An intake call with a coach lasts 20 to 30 minutes and covers the client's age, current structure (school, work, living situation), the specific struggles prompting the search, relevant diagnoses, any current therapy or medication, and family dynamics. The coach asks about current organization systems (or lack thereof) and takes notes on whether the client is more avoidant, forgetful, impulsive, or overwhelmed.

The first in-person or video session (50 to 60 minutes) usually includes the client and one parent or guardian if the client is under 18. The coach observes how the client describes their day, asks clarifying questions about concrete failures (missed deadlines, lost items, incomplete routines), and may ask the client to walk through how they currently (or fail to) do a particular task—packing a backpack, preparing for school the night before, starting a long assignment. The coach takes notes and offers a preliminary hypothesis about which systems or habits are missing or broken.
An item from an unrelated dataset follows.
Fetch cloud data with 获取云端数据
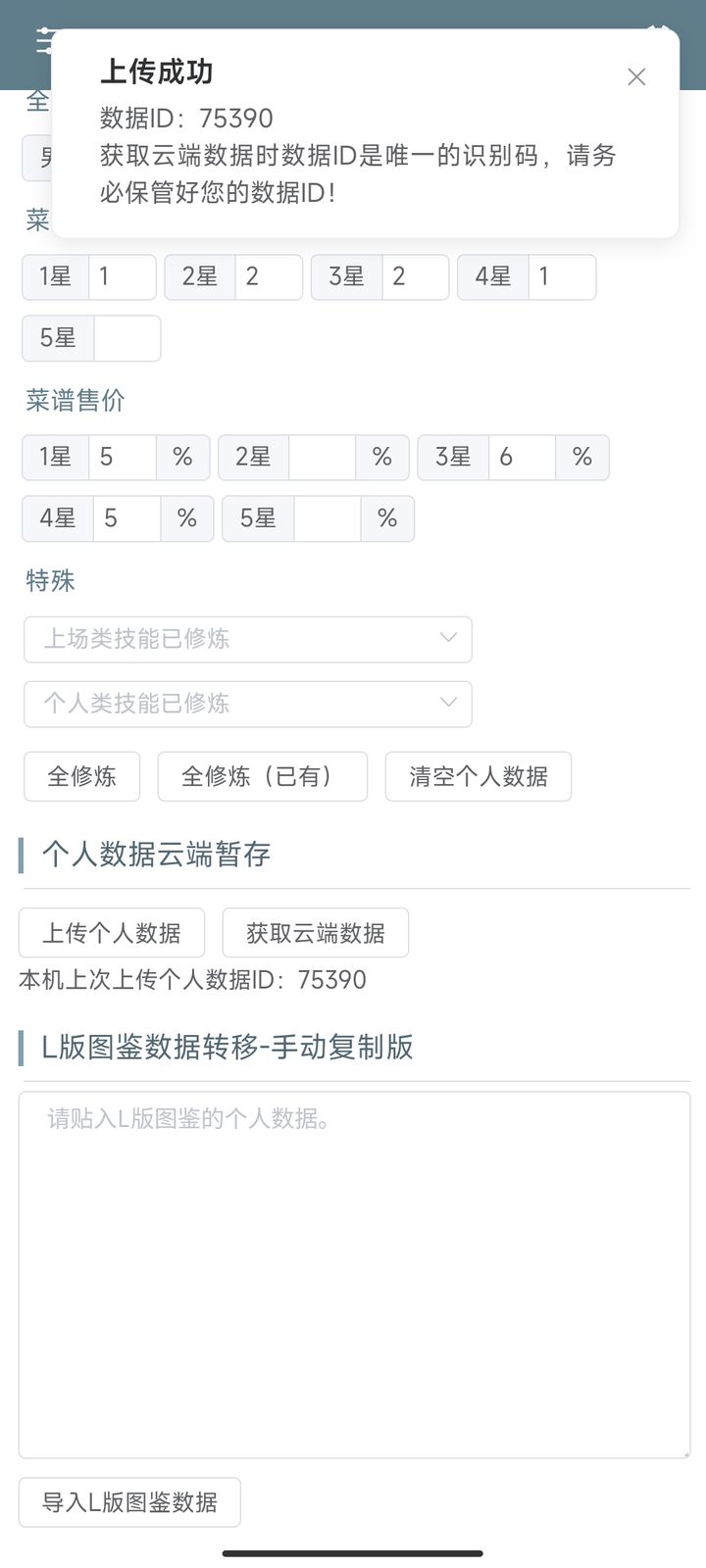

By session two or three, the coach and client work together to design or install a specific system—a planner format, a morning checklist, a homework launch procedure—and the coach monitors progress over the next several weeks. If the system fails, the coach troubleshoots: Is the format confusing? Is the client forgetting to use it? Is the underlying task too vague? Adjustments follow.

Hours, parking, and logistics

Thrive operates multiple locations in Baltimore, including offices in Canton and Federal Hill, and also offers virtual sessions via telehealth. Most sessions are by appointment; walk-in availability is not typical. Hours are generally Monday through Friday, 3 p.m. to 7 p.m., with some morning and Saturday slots available; verify current hours on the website or by phone, as coaching schedules can vary by staff availability. Parking in Canton and Federal Hill is street-based or metered; no dedicated lot is mentioned on Thrive's materials.

Virtual sessions eliminate the commute, and Thrive schedules many clients this way, especially high school and college students juggling class and work schedules across the Baltimore area.

Why Thrive matters in Baltimore's mental health landscape

For Baltimore families caught between therapy (which treats emotions and trauma) and tutoring (which re-teaches academics), executive functioning coaching is the missing middle. Thrive has positioned itself to fill that gap with the specificity that the work requires: weekly sessions, real-world problem-solving, and the kind of behavioral follow-through that a single therapist appointment or school accommodation cannot guarantee.